_Excerpts from a dataset_

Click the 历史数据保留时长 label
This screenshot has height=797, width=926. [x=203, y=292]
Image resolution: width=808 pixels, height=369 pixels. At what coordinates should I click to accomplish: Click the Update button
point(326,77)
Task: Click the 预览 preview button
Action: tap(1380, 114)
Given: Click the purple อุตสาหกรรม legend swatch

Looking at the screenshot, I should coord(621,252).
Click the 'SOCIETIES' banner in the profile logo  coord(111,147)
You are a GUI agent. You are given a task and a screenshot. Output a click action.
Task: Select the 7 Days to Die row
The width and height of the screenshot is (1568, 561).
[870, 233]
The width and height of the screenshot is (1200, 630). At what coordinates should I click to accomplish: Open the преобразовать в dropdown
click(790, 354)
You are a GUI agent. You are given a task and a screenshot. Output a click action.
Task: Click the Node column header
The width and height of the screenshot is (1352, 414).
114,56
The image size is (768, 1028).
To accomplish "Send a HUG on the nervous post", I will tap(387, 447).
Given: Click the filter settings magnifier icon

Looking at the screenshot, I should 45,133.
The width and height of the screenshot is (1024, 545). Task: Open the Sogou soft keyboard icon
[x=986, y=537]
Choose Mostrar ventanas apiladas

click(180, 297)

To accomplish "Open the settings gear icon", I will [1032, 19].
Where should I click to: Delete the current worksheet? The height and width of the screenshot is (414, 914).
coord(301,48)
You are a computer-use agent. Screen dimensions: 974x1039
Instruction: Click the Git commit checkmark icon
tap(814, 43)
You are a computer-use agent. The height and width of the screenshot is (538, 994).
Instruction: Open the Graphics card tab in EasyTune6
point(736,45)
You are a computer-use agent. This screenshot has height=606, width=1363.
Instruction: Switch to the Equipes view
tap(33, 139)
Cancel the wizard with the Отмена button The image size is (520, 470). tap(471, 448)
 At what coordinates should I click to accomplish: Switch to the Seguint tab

_Required work_
Reproduce the data exactly, altering nothing.

_Response to this task_
Click the 历史数据保留时长 label
This screenshot has height=797, width=926. [x=203, y=292]
Image resolution: width=808 pixels, height=369 pixels. At what coordinates should I click to accomplish: Click the Update button
point(326,77)
Task: Click the 预览 preview button
Action: tap(1380, 114)
Given: Click the purple อุตสาหกรรม legend swatch

Looking at the screenshot, I should coord(621,252).
Click the 'SOCIETIES' banner in the profile logo  coord(111,147)
You are a GUI agent. You are given a task and a screenshot. Output a click action.
Task: Select the 7 Days to Die row
The width and height of the screenshot is (1568, 561).
[870, 233]
The width and height of the screenshot is (1200, 630). At what coordinates should I click to accomplish: Open the преобразовать в dropdown
click(790, 354)
You are a GUI agent. You are given a task and a screenshot. Output a click action.
Task: Click the Node column header
The width and height of the screenshot is (1352, 414).
114,56
The image size is (768, 1028).
To accomplish "Send a HUG on the nervous post", I will tap(387, 447).
Given: Click the filter settings magnifier icon

Looking at the screenshot, I should 45,133.
The width and height of the screenshot is (1024, 545). Task: Open the Sogou soft keyboard icon
[x=986, y=537]
Choose Mostrar ventanas apiladas

click(180, 297)

To accomplish "Open the settings gear icon", I will [1032, 19].
Where should I click to: Delete the current worksheet? The height and width of the screenshot is (414, 914).
coord(301,48)
You are a computer-use agent. Screen dimensions: 974x1039
Instruction: Click the Git commit checkmark icon
tap(814, 43)
You are a computer-use agent. The height and width of the screenshot is (538, 994).
Instruction: Open the Graphics card tab in EasyTune6
point(736,45)
You are a computer-use agent. This screenshot has height=606, width=1363.
Instruction: Switch to the Equipes view
tap(33, 139)
Cancel the wizard with the Отмена button The image size is (520, 470). tap(471, 448)
 At what coordinates should I click to accomplish: Switch to the Seguint tab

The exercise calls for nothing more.